Start of ENTRIES SHOWN

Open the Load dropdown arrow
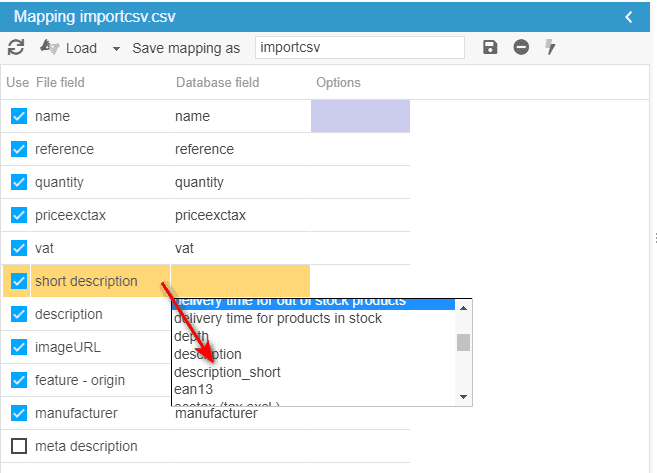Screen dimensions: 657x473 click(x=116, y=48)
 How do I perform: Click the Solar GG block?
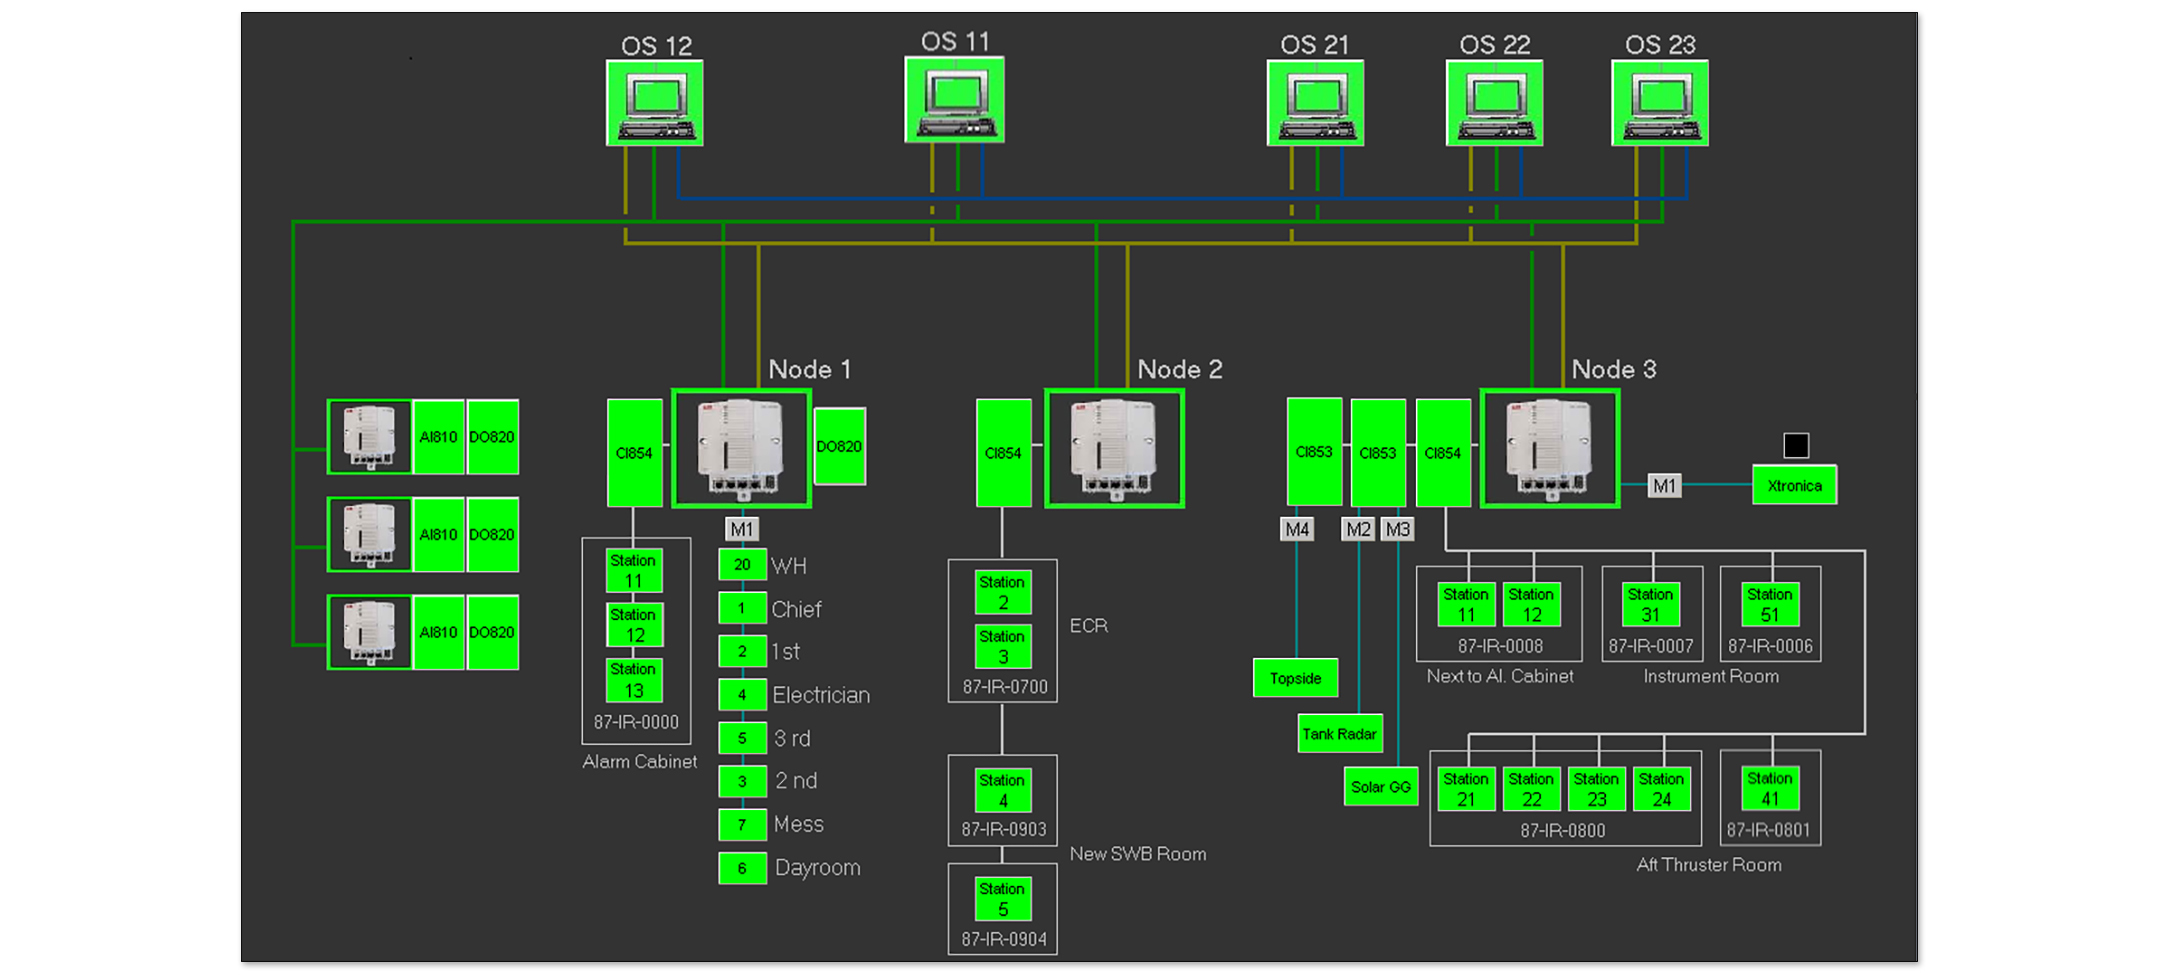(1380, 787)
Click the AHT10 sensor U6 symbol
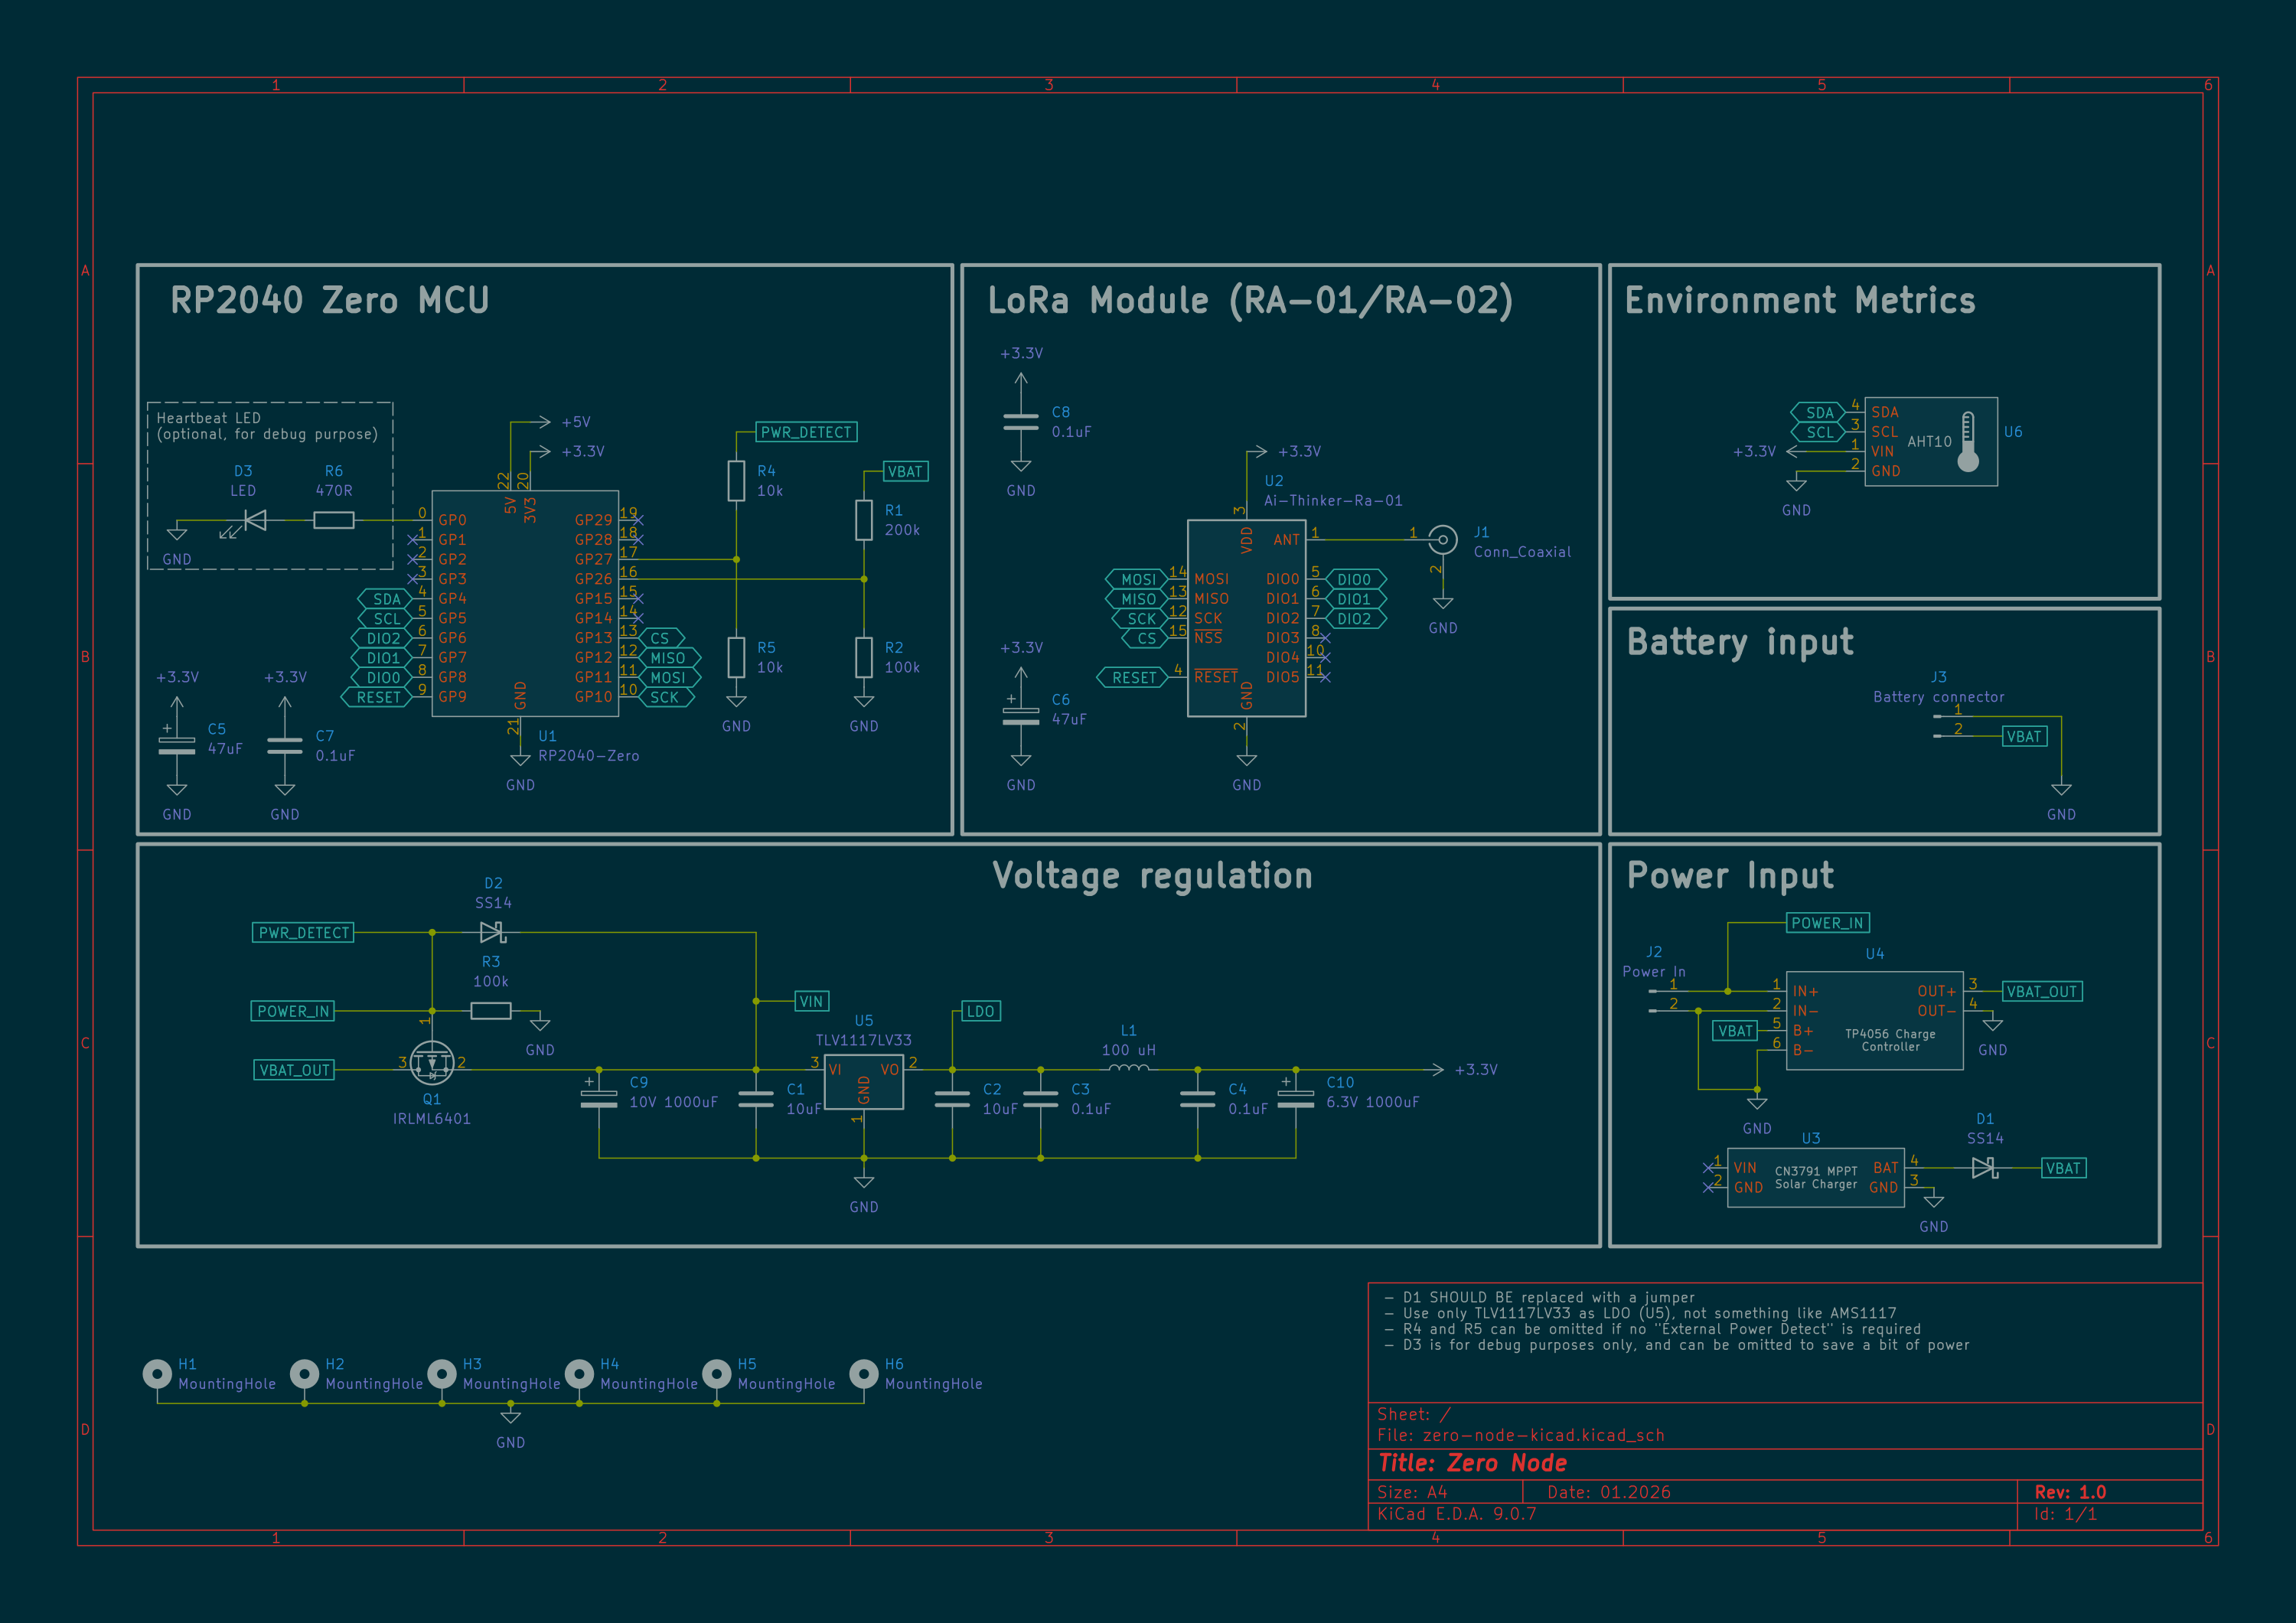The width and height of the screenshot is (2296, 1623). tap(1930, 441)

End of ENTRIES SHOWN

Please, without any pictures, retype the records exactly as they appear.

Open the Load dropdown arrow
Screen dimensions: 657x473 click(x=116, y=48)
 How do I perform: Click the Solar GG block?
(1380, 787)
Click the AHT10 sensor U6 symbol
The width and height of the screenshot is (2296, 1623). tap(1930, 441)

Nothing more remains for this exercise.